この絵本はバーティ王子とリー王子が結婚し、キスを交わすシーンで終わりとなる。 ハーセルさん一家は、娘の通うフリーマン小学校が、この絵本を他の生徒に貸し出さないと約束するまで、絵本を家で預かると語った。
同小学校の図書館員で、マスコミの対応に当たっているバーバラ・ホーレーさんは、「これはハーセルさんの一家族が勝手に決められる問題ではない。絵本をちゃんと返し、この問題を担当する審理委員会のほうに申し立てをするべきです」と述べた。

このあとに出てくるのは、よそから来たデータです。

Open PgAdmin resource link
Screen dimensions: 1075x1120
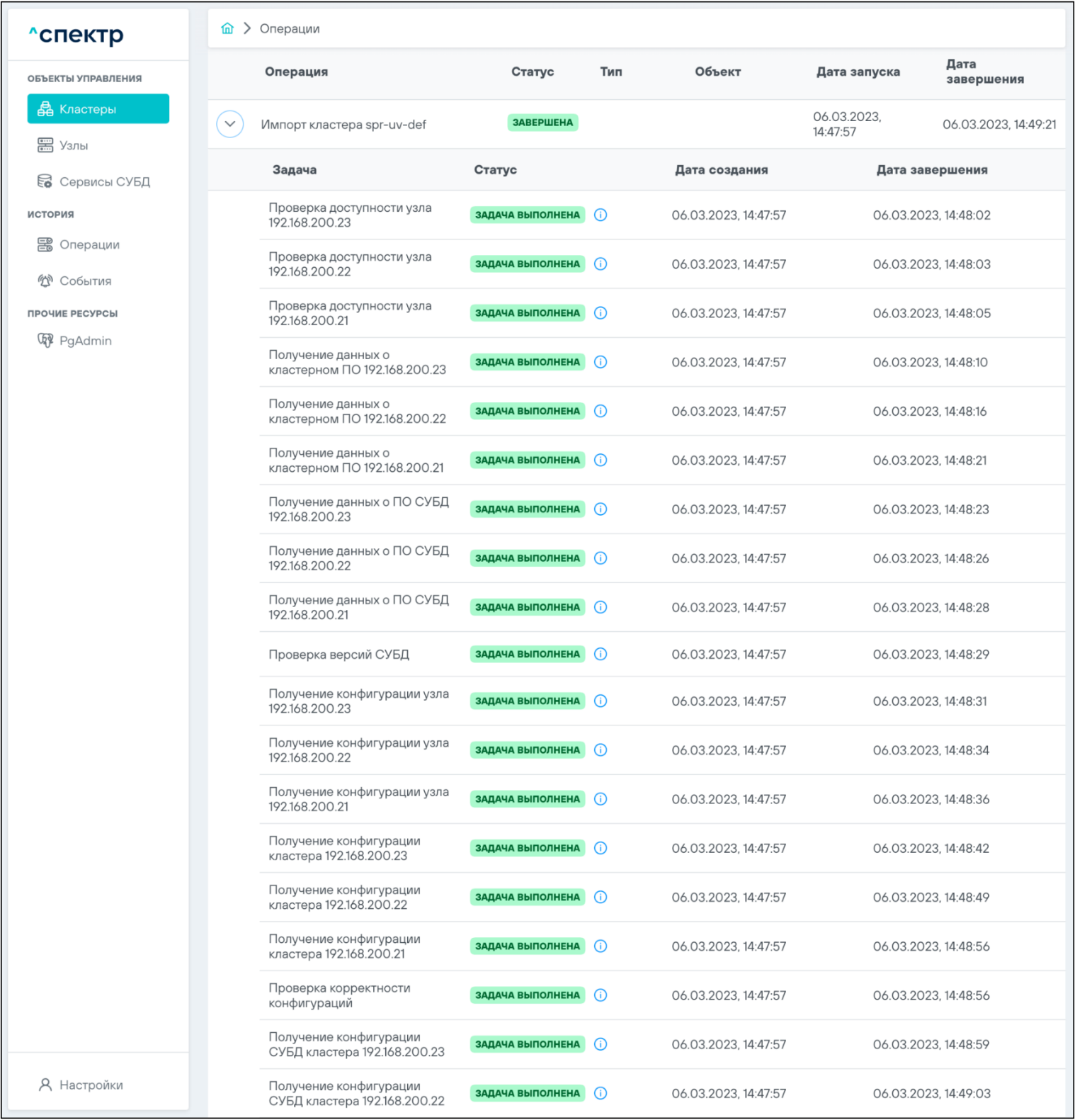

エリザベス・ミアーズ校長は、「ここは多様性に富んだ学校です。ある家族にとっては不適切なことでも、別の家族にとっては完全に受け入れられることもあるのです」と付け加えた。
「GLSEN:ゲイ/レズビアン/ストレート(異性愛者)教育ネットワーク」の副代表であるエリザ・バイアードさんは、これらの意見に同調し、学校がとる措置によっては、生徒たちに意図しないような影響を及ぼしてしまうことがあるでしょう、と語った。
「学校側は、本の中にゲイやレズビアンの登場人物が出てくるということを基準に先制検閲を行うべきではありません。現在、より多くのGLBTの家族を持つ子どもが学校にいる中で、GLBTの家族を含むどんな家族も、自分の家族に関する有害なメッセージを受け取らないようにさせることが重要です」。
この本は去年の始めからフリーマン小学校に所蔵されており、学校はこの続きである“King & King & Family”(この3月に発売になったばかり)をもうすでに注文していた。
ハーセルさん一家は、この問題に関して申し立てをするつもりだそうで、また娘を別の学校に転入させることも考えているとのこと。